--- SOAL LATIHAN ---
a) Dalam cerita ruang ganti, siapa nama pemain yang menyapa pencerita dalam bahasa Inggris?
b) Kutip tanpa perubahan bagian cerita ruang ganti yang diawali kata-kata "Di tengah rasa" dan diakhiri "di sebelah saya.".

--- KUTIPAN TEKS ---
######

Sambil memakan sebuah apel yang disediakan di ruang ganti ini, pemain yang datang paling awal tadi, bercerita kepada beberapa pemain dengan bahasa Jerman yang tentu tidak saya mengerti sama sekali. Sontak para pemain tersebut tertawa terbahak-bahak dan melihat kearah saya. Muka saya pun berubah merah, dalam hati saya berkata “Sial, berarti pemain tadi tau apa yang saya lakukan tadi” maka semakin menunduklah diri saya, sambil terus melepas dan memasangkan kembali tali sepatu saya, yang memang sebenarnya tidak bermasalah tadi..
Di tengah rasa malu saya tadi, datanglah seorang berbadan tegap dengan rambut sedikit gondrong menghampiri saya. Pemain tersebut membawa sebuah apel berwarna merah, pemain tersebut menyapa saya dan berkata dalam bahasa Inggris “Hallo apa kabar, nama saya Robert, selamat datang di Borussia, jangan hiraukan mereka, mereka hanya bercanda”. Pemain tersebut langsung duduk di sebelah saya, karena memang looker dia ternyata tepat di sebelah saya.

######

--- DATA YANG DIBERIKAN ---

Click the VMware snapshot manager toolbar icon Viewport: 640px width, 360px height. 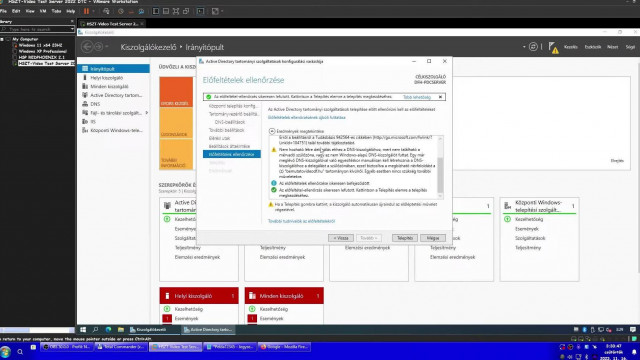(x=141, y=11)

######

--- KUNCI JAWABAN ---
a) Robert.

b)
Di tengah rasa malu saya tadi, datanglah seorang berbadan tegap dengan rambut sedikit gondrong menghampiri saya. Pemain tersebut membawa sebuah apel berwarna merah, pemain tersebut menyapa saya dan berkata dalam bahasa Inggris “Hallo apa kabar, nama saya Robert, selamat datang di Borussia, jangan hiraukan mereka, mereka hanya bercanda”. Pemain tersebut langsung duduk di sebelah saya, karena memang looker dia ternyata tepat di sebelah saya.